Meus pais de coração
Jorge Linhaça
 
 
Sou um homem a quem Deus permitiu a sorte de ter pais imperfeitos mas que me amaram, cada qual do seu jeito, como se carne e sangue deles eu fosse.
Não sou , por certo, o único nessas condições, mas o amor e gratidão que sinto por eles nunca há de se extinguir.
Brigas? Discussões? Claro que haviam, inda mais tendo eu e meu pai em comum o temperamento explosivo...mas isso em nada diminuiu nosso amor.
Meus pais trabalhavam fora ao longo de minha infância e era minha avó materna quem tinha a responsabilidade de cuidar de mim e da casa.
Nunca tivemos posses dignas de nota, na verdade sempre moramos de aluguel durante minha infância e adolescência. Minha vó era analfabeta e meu pai e mãe pouco puderam frequentar os bancos escolares, mas desde muito cedo estimularam em mim o desejo da leitura...não havia coleção que se lançasse nas bancas de jornais que eles não fizessem esforço para que viessem parar às minhas mãos.
Minha mãe passou muito tempo trabalhando como arrumadeira em hotéis, até que um primeiro infarto a tirou da atividade.Foram anos na "caixa" até que finalmente a aposentassem com aquela miséria típica concedida aos brasileiros que se aposentam.
Meu pai trabalhou como vigia noturno em uma fábrica de TVs ( Elmer), para onde me levava vez por outra para poder partilhar um tempo comigo.
Depois passou anos como açougueiro e lá ia eu "ajudá-lo" depois das aulas, para voltarmos juntos na sua bicicleta.
Tentou ter seu próprio açougue por uns tempos, mas a sua honestidade e a falta de escrúpulos do fornecedor de carne impediram que o negócio fosse adiante.

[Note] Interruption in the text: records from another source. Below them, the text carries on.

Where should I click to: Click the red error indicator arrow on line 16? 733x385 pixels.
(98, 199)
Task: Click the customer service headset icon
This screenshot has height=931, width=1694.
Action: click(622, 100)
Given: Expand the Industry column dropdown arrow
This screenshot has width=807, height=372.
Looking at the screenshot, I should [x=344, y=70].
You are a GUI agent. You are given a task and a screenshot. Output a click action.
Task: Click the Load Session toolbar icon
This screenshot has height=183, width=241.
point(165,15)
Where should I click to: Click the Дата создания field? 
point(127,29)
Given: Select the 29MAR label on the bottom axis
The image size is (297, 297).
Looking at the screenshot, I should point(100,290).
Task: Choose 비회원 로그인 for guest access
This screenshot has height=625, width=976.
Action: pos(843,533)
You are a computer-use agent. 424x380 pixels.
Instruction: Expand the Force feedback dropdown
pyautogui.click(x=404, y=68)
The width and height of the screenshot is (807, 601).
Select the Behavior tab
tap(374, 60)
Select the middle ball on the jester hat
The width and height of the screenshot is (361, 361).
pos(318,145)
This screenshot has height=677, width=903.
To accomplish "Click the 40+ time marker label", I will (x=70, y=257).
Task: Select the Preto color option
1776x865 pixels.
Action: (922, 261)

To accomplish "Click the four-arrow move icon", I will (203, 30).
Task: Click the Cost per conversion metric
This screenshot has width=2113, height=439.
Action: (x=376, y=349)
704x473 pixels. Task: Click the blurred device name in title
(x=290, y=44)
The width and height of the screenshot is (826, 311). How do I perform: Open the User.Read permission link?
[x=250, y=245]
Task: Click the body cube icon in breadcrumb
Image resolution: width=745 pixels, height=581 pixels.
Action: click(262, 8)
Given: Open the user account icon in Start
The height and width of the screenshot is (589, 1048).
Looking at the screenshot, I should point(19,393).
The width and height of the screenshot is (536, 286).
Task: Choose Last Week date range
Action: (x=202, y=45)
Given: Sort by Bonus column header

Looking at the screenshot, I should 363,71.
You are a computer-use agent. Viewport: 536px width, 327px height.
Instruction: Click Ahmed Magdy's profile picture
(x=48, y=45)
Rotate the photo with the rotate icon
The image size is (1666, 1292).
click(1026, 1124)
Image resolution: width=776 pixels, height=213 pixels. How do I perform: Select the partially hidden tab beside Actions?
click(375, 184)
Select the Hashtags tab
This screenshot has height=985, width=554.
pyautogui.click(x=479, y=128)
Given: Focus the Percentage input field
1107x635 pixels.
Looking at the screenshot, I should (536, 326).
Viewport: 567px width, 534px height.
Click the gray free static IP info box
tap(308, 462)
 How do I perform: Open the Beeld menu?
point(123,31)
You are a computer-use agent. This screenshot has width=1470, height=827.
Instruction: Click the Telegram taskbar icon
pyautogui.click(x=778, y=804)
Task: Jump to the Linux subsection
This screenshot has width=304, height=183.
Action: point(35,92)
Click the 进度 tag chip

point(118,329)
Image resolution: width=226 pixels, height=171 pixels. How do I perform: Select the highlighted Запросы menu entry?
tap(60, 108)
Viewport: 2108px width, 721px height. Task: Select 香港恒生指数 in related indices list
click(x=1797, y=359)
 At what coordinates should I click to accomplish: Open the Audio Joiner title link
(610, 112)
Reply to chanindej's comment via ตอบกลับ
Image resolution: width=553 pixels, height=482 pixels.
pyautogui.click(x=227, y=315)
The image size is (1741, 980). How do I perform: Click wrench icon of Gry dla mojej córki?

O mesmo já havia acontecido quando eu ainda nem existia, quando tiveram uma barrca de tomates nas feiras livres. Como não tinham caminhão ficavam nas mãos de um carreto o que, aliado à maneira de ser deles de não explorar o povo impediu que o negócio prosperasse, senão quem sabe hoje não estaria eu numa feira livre de São Paulo gritando  Olha o tomate fresquinho...aproveita que tá barato...moça bonita não paga...mas também não leva...ou coisa parecida...
Fui criado no catolicismo, passei pela umbanda e por fim tornei-me mórmon...apesar de meus pais estranharem essa opção jamais procuraram impedir a minha jornada religiosa, nem mesmo quando os deixei por dois anos para tornar-me missionário.
Nesse interim eles filiaram-se à igreja e depois acabaram se afastando por anos.
Casei-me, tive filhos, descasei-me...casei-me de novo...mais filhos...novo divórcio e eles sempre ali , concordando ou não comigo a me apoiarem nos momentos mais difíceis.
Ambos conheceram os cinco netos e netas, para eles motivo de orgulho e amor...minha mãe partiu antes que minha filha mais velha se casasse, mas meu velho pai ainda conheceu as bisnetas...
Meu pai muito mudou ao longo dos últimos anos, tornou-se um pouco mais tolerante e menos casmurro...quem sabe eu siga o mesmo caminho...ainda tenho cá meus arroubos de ira e revolta.
Não sei o que seria de mim sem esses pais maravilhosos com que Deus me brindou quando minha mãe biológica entregou-me para adoção por motivos que desconheço mas que deveriam lhe parecer importantes e insolúveis na época.
Reza a lenda que eu teria ao menos mais um irmão mais velho dessa mesma mãe.
Jamais soube nada sobre eles ou a adoção até o falecimento de minha mãe que tinha medo de que ao saber que eu era adotado fosse embora ou fizesse algo desse tipo.
Hoje meus  pais de coração já partiram desta vida mas deixaram-me uma grande herança...o caráter que foram moldando ao longo dos anos com ações e exemplos.
Ouro nem prata tinham, mas o que tinham isso me deram...a capacidade de amar, de sentir, de viver honestamente ainda que a " deusa da fortuna" nunca tenha nos sorrido.
Mas para mim, tivesse eu toda a riqueza que pode um homem almejar, em termos materias e não tivesse recebido tal amor, de nada adaiantaria, talvez estivesse como muitos aprisionado nas futilidades de nosso tempo.
Hoje resolvi escrever esta carta...pois o amor calou fundo em meu peito e a saudade tomou-me os olhos com águas salinas.